21 sezonda 7 ülkeyi gezmiş kupa. Birer kez giden Fransa, Hollanda ve Portekiz’i üzmeden istisna sayarsak, Almanya, İngiltere, İtalya ve İspanya takımları sırasıyla 3-4-5 ve 6 kere kazanmış en büyük kupayı. Kendi içinde emperyalist bir düzen. 21 kupanın 13’ünü 5 takım götürmüş eve. Real Madrid(3) – Barcelona(3) – Milan(3) – Manchester United (2) –Bayern Münih(2). İşin ilginci kazanamayan finalistlerin de tamamı bu 7 ülkenin 6’sından. Portekiz’in tek finalisti Porto 1’de 1 yapmış, Mourinho pek sevmez kaybetmeyi. 6 ülkeden gelen 21 farklı finalin mağduru da epi topu 13 farklı takımdan oluşuyor. Çok üzülmeye gerek yok, zira bu 13 takımın da 9’u farklı sezonlarda kupayı kaldırmış.

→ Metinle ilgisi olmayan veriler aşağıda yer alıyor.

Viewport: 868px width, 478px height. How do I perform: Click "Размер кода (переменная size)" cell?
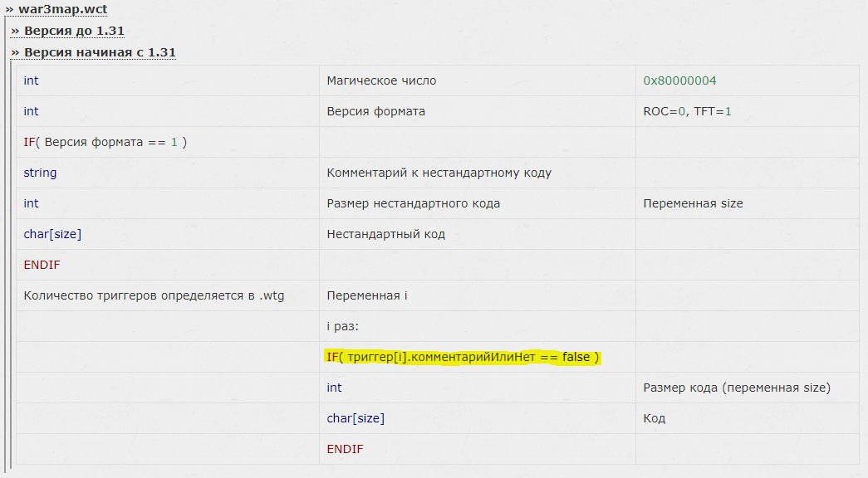pos(748,388)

Özet şu, 21 sezonda toplam 42 farklı takımın final oynama olasılığı varken, final anını yaşayan takım sayısı sadece 17. Bir İspanyol, bir İtalyan, bir İngiliz ve bir Alman bir araya gelip fıkralara konu olmak yerine, “Neydi bizim kupanın adı?” muhabbeti yapsalar daha gerçekçi olabilir. Bu dört ülkeden birinin dahil olmadığı tek final 2004’ün Porto-Monaco finali! 42 finalistin 37’si 4 büyük ülkeden. Neredeyse Türkiye Ligi’ni andıran dominant bir hal. Halbuki Şampiyonlar Ligi’nin 8 ya da 16 takımla oynandığı ilk 5 sezonunda 10 finalist 5 farklı ülkeye dağılmış. Daha mı demokratikmiş ne?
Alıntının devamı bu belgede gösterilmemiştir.